Bilan

Les banques semblent provisionner fortement face à la crise (ASB)

La pandémie de Covid-19 n'a pas affecté l'approvisionnement des entreprises en liquidités. Les banques suisses ont continué de jouer leur rôle au sein de l'économie helvétique, affirme mardi la faîtière ASB, qui constate parallèlement des indices d'accumulation de provisions.

Crédits: Keystone

Entre janvier et mai, les créances gagées ont progressé d'un cinquième, une poussée imputable "sans doute" à la mise en place des crédits transitoires Covid-19 garantis par la Confédération, affirme l'Association suisse des banquiers (ASB), qui publie mardi la dernière édition de son baromètre bancaire. A titre de comparaison, les créances hypothécaires ont augmenté de 1,3% durant la période sous revue.

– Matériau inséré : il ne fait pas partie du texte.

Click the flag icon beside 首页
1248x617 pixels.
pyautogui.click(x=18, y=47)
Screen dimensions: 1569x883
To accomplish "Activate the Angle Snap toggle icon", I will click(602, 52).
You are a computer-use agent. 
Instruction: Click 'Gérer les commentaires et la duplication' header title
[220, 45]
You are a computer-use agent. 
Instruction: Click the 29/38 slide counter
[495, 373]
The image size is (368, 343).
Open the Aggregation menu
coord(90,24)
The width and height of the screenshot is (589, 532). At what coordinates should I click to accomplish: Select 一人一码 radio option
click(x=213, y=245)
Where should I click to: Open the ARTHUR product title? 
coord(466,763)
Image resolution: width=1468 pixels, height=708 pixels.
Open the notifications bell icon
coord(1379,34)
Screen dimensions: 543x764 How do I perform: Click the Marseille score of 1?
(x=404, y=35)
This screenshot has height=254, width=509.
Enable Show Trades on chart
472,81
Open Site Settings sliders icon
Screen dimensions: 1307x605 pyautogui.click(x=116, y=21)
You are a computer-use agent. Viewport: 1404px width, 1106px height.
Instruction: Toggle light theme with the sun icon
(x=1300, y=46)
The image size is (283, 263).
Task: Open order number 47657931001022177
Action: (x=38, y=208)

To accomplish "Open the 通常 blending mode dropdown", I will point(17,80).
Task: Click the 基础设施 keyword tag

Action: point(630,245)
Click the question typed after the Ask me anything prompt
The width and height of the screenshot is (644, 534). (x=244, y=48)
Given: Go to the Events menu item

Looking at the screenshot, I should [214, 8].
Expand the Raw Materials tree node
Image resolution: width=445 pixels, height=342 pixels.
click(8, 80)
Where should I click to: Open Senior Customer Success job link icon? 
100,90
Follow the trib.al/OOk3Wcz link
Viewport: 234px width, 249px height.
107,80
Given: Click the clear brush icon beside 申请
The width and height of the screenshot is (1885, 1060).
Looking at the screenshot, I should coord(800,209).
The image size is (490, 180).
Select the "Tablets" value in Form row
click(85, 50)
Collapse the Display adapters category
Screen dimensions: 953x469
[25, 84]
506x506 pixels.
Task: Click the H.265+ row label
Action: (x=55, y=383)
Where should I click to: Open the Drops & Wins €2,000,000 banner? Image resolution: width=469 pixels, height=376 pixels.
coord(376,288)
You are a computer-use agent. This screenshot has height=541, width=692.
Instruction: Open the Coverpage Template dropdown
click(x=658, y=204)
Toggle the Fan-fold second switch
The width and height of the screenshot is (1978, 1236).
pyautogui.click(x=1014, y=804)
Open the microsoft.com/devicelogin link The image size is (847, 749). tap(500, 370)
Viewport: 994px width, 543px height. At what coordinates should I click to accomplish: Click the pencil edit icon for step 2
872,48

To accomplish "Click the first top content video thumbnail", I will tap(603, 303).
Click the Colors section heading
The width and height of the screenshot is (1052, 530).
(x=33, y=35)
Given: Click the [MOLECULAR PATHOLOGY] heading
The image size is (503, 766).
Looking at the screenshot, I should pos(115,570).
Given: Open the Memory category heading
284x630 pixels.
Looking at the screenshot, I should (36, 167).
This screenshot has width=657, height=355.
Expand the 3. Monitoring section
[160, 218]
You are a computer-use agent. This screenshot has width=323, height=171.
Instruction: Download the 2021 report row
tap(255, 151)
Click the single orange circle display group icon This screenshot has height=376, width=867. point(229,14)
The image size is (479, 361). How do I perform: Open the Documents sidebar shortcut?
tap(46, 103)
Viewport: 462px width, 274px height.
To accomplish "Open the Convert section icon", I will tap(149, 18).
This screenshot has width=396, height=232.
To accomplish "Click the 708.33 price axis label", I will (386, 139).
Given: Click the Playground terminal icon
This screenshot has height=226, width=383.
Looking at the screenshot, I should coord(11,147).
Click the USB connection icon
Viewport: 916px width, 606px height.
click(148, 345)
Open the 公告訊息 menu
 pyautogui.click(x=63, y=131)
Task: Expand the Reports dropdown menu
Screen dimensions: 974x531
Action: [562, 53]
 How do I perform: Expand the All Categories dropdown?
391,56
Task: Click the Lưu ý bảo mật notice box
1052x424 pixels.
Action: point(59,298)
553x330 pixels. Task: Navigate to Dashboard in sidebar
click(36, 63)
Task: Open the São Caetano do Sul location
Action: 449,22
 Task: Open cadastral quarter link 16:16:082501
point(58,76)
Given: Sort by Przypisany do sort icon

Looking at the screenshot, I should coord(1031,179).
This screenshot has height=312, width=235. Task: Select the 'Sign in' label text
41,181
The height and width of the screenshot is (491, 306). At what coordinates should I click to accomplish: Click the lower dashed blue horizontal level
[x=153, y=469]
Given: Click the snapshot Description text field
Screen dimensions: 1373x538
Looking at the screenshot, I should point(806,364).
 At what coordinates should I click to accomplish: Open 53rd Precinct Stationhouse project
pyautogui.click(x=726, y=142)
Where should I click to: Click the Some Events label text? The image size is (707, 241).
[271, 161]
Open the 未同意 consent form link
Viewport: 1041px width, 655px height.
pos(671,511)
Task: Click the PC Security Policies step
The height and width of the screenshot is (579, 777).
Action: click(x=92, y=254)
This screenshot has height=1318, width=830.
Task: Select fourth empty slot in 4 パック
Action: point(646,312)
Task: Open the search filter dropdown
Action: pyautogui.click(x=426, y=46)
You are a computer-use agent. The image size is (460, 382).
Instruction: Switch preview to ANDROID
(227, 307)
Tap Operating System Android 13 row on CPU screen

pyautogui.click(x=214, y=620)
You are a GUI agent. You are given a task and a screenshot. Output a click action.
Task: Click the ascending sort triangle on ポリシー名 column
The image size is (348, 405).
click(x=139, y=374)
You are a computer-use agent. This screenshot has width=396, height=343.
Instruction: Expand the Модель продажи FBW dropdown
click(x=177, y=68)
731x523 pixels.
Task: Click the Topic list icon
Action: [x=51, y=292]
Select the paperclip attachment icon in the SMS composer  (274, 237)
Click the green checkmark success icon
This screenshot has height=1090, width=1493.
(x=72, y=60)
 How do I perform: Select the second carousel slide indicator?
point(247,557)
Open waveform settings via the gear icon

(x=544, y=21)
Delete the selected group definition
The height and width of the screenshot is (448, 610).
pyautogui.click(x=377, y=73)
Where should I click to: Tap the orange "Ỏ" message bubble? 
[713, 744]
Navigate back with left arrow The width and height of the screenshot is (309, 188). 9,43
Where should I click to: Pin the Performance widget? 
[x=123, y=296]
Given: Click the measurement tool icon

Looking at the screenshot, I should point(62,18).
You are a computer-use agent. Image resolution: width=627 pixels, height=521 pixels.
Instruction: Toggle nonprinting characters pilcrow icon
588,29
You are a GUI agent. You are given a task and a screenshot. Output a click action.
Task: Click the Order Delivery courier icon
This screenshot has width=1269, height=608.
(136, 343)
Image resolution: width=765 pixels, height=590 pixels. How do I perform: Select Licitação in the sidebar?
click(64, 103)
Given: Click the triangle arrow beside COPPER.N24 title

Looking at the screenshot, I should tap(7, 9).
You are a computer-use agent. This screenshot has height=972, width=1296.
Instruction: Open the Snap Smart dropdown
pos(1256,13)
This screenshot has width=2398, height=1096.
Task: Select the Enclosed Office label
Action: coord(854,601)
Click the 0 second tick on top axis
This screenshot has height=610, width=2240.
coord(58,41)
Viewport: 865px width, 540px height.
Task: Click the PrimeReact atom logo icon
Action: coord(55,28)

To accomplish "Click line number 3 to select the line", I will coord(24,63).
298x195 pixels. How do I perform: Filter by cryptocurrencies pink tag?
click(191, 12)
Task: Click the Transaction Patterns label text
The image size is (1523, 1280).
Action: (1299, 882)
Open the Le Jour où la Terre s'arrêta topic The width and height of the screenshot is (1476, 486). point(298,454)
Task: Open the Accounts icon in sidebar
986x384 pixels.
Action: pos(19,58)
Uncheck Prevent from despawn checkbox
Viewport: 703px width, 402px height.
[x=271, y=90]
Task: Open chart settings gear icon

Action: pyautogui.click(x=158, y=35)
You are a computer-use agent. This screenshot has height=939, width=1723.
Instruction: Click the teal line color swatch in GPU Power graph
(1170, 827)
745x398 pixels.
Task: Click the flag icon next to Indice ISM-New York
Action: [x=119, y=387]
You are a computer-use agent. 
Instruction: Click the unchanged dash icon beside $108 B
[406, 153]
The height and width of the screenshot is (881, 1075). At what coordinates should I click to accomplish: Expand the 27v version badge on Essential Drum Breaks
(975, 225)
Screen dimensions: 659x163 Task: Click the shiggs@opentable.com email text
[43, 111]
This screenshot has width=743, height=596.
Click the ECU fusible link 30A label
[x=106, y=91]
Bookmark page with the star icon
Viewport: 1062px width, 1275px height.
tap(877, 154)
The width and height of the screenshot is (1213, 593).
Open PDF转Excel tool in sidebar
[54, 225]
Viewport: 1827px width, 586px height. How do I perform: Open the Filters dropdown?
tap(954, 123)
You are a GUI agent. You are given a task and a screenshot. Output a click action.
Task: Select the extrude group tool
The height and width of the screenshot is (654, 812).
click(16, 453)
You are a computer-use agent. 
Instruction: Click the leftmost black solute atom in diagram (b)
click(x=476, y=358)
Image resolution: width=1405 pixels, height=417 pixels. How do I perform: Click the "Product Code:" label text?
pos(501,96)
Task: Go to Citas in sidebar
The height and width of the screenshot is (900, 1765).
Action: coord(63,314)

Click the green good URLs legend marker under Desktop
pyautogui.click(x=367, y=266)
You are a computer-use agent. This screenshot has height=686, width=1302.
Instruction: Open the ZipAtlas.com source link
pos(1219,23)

Les banques ne font pas que prêter, elles mettraient également de l'argent de côté en prévision de difficultés. Sur les cinq premiers mois de 2020, l'ASB a recensé une hausse de 9,1% des engagements envers les banques et de 3,6% des fonds propres. "Cela laisse à penser que les banques accroissent leurs provisions pour mieux se préparer aux conséquences éventuelles" de la crise, analyse la faîtière.

En passant les bilans des établissements helvétiques au crible, les spécialistes de l'ASB ont également remarqué une tendance potentielle depuis le début de l'année, celle des clients à étoffer leurs positions à découvert, pariant ainsi sur une baisse des marchés boursiers dans un contexte de crise empli d'incertitudes.

La pandémie a également dopé l'activité sur le marché des capitaux, où les volumes ont doublé au deuxième partiel 2020 par rapport au niveau trimestriel historique. Les émissions d'obligations par des débiteurs suisses ont ainsi atteint 20,4 milliards de francs et les prélèvements nets 13,9 milliards, précise la faîtière.

Deux établissements ont disparu

Pour l'ASB, cette envolée sur le marché primaire souligne le rôle important que celui-ci revêt en termes d'approvisionnement de l'économie en liquidités, au même titre que les crédits. Les "obstacles réglementaires" font que, proportionnellement, les entreprises suisses recourent moins à ce mode de financement en comparaison internationale, déplore l'association.

Parallèlement à ces premiers chiffres globaux de l'activité des banques helvétiques pendant la crise, la faîtière livre également l'évolution des affaires du secteur l'année dernière. Deux établissements ont disparu en 2019, portant le total à 246 banques à fin décembre.

En 2019, les recettes agrégées ont grappillé 1,1% sur un an, à 66,1 milliards de francs avec des progressions dans toutes les activités, à l'exception notable des opérations de négoce (-9,4% à 7,4 milliards). Les bénéfices bruts cumulés ont atteint 23,2 milliards, soit une hausse de 4,5%. La charge fiscale s'est envolée de 53% pour se fixer à 2,2 milliards.

Les résultats nets agrégés ont fondu comme neige au soleil, passant à 0,8 milliard de 11,5 milliards l'année précédente. L'ASB a recensé davantage de pertes annuelles en 2019, soit 12,3 milliards contre 1,3 milliard en 2018. Les banques ayant bouclé l'exercice dans le vert ont cumulé des profits à hauteur de 13,1 milliards (+2,3%).

Additionnés, les bilans des banques suisses représentaient à la fin de l'année un total de 3317,6 milliards de francs (+2,9%), dont 1213,8 milliards d'encours de crédit (+3,3%). Hors bilan, les actifs sous gestion ont bondi de 14% à 7893,4 milliards de francs.

Au 31 décembre, le secteur comptait 89'531 postes à temps plein, soit 1129 (-1,2%) de moins que douze mois auparavant.